Some white South Africans have found the violence too much to handle, repatriating to South Africa for a better sense of safety.
“People are being shot in broad daylight. American citizens are being shot and killed,” shared Andrew Veitch, who moved to California in 2003, to Reuters. “I don’t want to live in a place like this.”
Many white South Africans who migrated out of the country received a warm welcome by U.S. President Trump. Trump had claimed that the group faced discrimination by their majority-Black government, an assertion denounced by the South African capital city of Pretoria.
However, the end of apartheid also resulted in the end of white-minority rule, allowing for more agency and political positions for native Black South Africans. Under claims of job search difficulty and high crime, white South Africans sought livelihoods elsewhere.
Now, those who ventured to the U.S. have opted to reclaim their citizenship and head back to the southern hemisphere. A new “Return to South Africa” movement has also sparked across the United States and Europe, despite Trump’s own refugee program for Afrikaners. Around 3,500 white South Africans have come to the U.S. through this program, although global sentiment toward life in South Africa has shifted.
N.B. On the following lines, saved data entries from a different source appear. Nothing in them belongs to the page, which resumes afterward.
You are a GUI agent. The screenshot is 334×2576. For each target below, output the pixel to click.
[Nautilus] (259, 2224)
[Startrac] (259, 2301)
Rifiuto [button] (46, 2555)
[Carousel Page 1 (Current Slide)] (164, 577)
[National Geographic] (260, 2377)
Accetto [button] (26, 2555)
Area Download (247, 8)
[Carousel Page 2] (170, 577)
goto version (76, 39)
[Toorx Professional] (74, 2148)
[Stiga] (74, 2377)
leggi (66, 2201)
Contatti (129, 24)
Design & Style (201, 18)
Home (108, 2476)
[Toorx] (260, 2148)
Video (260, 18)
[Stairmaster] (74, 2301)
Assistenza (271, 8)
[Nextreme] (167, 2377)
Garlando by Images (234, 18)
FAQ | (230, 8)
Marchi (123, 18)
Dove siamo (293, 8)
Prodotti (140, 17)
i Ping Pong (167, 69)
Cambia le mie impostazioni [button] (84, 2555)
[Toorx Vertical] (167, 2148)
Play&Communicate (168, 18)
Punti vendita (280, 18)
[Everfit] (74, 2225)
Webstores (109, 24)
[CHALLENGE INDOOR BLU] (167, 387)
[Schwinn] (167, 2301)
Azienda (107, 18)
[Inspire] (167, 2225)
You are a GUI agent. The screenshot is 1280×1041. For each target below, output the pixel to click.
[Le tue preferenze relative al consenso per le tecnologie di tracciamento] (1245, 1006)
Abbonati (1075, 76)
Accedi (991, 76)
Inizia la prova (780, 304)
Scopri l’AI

“My heart is just full of gratefulness to be here,” shared Naomi Saphire, who returned to South Africa after raising her young family in North Carolina. “The U.S. has been really good to me (but) I just felt like I was depriving my kids of this life.”
Several claims that white people remain disenfranchised in South Africa lack statistical backing. The unemployment rate for Black people grossly overshadows the rates for whites, listed at 35% and 8%, respectively, from data obtained by Stats SA and shared on the news outlet.
Other statistics, such as farm murders, also negatively impact Black South Africans more. This, alongside the growing repatriation movement, further undermines Trump’s refugee program.